El Papa Francisco I y la Compañía de Jesús .


El poder de la Iglesia Católica es incuestionable, saber hasta dónde llega este poder es pretender entender la pregunta última que todos los seres humanos de una u otra manera intentamos en la vida poder comprender, y quizás en alguna medida resolver. Así, el insondable abismo que esconden el miedo a un castigo ultra terreno, o la infinita e incansable búsqueda de un destino donde la justicia sea perfecta y la paz perpetua, forman parte de la realidad humana. Actualmente esta búsqueda parece estar más agudizada en medio de un mundo que colapsa y se rompe a pedazos, y donde proliferan múltiples corrientes de pensamiento que parecen todas como en un gran mercado vender su mejor propuesta, y a pesar de todo este esfuerzo pareciera que ya no hay más por hacer.
Ciertamente ocurren grandes cambios, pero hay que aceptar que muchas cosas medulares también tienen un carácter permanente ; la ciencia nos ha enseñado que el conocimiento del mundo no es algo acabado y por ello se acepta que es en gran medida relativo y en continua expansión ; pero no todo es ciencia , y por ello también hay que ser honestos y aceptar que la realidad humana es una constante que ha precedido cualquier descubrimiento y por tanto no es cierto que lo humano como totalidad haya pasado de moda, ni que pueda ser relativizado de manera antojadiza .El exceso de racionalidad pareciera estar envenenado el mundo de hoy ,la ciencia pareciera ser la nueva religión , para convertirse en un reduccionismo peligroso donde la cuenta y la medida forman la vara que taza todo y a todos. De aquí nacen el racismo, la discriminación, y el exterminio físico y psicológico.

FILAS PROPORCIONADAS:
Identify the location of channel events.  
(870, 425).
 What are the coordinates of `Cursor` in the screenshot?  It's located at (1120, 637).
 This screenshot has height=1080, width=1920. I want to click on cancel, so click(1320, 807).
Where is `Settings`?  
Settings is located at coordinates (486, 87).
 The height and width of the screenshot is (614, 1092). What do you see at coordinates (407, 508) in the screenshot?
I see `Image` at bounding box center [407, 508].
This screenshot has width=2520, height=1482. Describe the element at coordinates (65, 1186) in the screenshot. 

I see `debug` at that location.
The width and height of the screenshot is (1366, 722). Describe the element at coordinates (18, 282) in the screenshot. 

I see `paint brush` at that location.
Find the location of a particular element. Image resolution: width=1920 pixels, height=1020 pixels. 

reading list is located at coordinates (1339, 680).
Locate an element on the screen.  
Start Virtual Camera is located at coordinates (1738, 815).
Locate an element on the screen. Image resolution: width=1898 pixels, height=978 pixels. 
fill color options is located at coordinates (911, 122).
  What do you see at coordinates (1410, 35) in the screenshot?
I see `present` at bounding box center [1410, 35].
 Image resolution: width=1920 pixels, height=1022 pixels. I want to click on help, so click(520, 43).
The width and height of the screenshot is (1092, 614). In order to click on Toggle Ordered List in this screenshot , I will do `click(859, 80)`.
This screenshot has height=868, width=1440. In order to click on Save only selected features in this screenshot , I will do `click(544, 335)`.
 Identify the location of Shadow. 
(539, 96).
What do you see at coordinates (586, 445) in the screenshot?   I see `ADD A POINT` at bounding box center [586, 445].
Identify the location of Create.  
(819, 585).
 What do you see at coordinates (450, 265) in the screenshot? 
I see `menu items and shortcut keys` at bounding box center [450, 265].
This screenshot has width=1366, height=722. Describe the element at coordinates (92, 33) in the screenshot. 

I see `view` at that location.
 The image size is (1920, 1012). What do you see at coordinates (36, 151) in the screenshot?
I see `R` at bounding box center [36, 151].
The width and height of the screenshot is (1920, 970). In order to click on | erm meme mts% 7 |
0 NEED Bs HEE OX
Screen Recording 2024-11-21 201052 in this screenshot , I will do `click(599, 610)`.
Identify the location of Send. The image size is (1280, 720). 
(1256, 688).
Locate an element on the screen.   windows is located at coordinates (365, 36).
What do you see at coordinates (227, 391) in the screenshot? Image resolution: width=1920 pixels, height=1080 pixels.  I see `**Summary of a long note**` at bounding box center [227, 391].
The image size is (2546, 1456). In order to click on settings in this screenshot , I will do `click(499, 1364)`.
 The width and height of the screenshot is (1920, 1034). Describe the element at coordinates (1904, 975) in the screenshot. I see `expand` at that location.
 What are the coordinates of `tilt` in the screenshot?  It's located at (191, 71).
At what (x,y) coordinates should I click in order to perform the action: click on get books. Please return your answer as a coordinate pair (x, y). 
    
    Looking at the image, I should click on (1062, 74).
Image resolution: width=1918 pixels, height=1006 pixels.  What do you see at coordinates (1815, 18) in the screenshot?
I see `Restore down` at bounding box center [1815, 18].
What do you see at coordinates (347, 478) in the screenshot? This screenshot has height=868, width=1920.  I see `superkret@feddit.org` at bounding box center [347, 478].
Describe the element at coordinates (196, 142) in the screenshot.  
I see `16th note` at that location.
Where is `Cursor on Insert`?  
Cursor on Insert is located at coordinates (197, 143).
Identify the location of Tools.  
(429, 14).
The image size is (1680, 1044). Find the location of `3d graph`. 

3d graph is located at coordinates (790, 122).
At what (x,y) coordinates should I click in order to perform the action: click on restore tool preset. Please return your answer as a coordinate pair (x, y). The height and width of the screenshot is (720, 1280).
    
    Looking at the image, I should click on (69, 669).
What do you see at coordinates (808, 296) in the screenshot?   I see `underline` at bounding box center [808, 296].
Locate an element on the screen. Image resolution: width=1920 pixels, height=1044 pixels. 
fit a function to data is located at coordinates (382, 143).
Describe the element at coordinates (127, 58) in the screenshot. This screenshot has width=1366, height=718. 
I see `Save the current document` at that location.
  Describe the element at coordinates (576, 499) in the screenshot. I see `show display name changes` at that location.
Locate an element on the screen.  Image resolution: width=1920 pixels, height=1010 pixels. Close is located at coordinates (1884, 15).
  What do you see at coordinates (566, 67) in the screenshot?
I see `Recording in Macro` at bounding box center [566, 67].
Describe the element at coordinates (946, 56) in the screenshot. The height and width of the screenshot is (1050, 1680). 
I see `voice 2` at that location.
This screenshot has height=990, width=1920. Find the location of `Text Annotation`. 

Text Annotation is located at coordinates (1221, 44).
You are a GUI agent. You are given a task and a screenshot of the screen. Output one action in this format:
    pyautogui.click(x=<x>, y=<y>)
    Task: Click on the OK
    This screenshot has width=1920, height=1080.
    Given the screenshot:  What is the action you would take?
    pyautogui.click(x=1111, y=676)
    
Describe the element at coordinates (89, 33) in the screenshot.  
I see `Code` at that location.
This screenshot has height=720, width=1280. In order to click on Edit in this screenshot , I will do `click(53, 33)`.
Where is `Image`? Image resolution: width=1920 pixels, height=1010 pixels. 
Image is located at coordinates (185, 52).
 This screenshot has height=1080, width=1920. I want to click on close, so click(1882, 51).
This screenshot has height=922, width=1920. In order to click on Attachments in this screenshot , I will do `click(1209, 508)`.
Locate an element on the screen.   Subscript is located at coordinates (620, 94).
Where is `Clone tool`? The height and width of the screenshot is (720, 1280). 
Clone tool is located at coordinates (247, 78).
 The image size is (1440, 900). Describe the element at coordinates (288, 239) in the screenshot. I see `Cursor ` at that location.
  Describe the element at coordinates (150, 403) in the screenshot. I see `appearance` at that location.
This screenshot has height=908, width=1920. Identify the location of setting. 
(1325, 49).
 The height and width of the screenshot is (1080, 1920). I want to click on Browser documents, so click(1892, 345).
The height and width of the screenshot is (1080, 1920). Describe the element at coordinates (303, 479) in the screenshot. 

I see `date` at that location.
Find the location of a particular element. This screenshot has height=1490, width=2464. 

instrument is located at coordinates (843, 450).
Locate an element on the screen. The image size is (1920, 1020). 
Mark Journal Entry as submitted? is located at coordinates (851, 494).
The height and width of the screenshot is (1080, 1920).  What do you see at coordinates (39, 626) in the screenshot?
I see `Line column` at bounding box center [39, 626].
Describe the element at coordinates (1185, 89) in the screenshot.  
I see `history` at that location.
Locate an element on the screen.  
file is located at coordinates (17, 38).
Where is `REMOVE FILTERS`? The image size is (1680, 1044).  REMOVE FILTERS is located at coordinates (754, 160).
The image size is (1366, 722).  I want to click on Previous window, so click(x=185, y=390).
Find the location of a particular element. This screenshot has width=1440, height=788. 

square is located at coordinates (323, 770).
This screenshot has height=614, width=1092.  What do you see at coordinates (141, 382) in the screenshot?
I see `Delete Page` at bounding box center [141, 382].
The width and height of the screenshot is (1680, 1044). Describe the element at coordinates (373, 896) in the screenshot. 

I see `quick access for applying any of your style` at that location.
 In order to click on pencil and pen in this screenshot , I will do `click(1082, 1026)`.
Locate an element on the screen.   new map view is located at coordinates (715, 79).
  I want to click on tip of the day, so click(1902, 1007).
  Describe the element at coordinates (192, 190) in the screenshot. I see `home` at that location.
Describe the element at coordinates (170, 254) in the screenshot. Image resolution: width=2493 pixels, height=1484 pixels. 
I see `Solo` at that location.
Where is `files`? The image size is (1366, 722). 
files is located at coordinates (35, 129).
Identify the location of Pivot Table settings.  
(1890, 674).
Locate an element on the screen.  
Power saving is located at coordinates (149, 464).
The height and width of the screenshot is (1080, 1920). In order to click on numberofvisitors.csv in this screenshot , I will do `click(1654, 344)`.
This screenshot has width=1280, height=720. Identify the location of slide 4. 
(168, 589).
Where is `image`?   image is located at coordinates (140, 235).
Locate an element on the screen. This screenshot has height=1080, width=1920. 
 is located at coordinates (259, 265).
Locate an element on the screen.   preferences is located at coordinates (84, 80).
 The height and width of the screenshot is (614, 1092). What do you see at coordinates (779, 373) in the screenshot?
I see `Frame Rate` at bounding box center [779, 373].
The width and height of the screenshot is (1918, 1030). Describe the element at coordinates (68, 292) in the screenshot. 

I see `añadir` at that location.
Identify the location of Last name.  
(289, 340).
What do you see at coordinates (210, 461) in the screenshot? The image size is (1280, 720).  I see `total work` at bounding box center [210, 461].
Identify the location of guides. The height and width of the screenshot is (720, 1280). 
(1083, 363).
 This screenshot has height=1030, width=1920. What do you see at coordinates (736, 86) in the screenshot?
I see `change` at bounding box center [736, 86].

OBJETIVO DEL EJERCICIO:
Reproduce sin cambios el pasaje de la sección del documento que empieza con "El Papa Francisco" y concluye con "más por hacer.".

RESPUESTA:
El Papa Francisco I y la Compañía de Jesús .


El poder de la Iglesia Católica es incuestionable, saber hasta dónde llega este poder es pretender entender la pregunta última que todos los seres humanos de una u otra manera intentamos en la vida poder comprender, y quizás en alguna medida resolver. Así, el insondable abismo que esconden el miedo a un castigo ultra terreno, o la infinita e incansable búsqueda de un destino donde la justicia sea perfecta y la paz perpetua, forman parte de la realidad humana. Actualmente esta búsqueda parece estar más agudizada en medio de un mundo que colapsa y se rompe a pedazos, y donde proliferan múltiples corrientes de pensamiento que parecen todas como en un gran mercado vender su mejor propuesta, y a pesar de todo este esfuerzo pareciera que ya no hay más por hacer.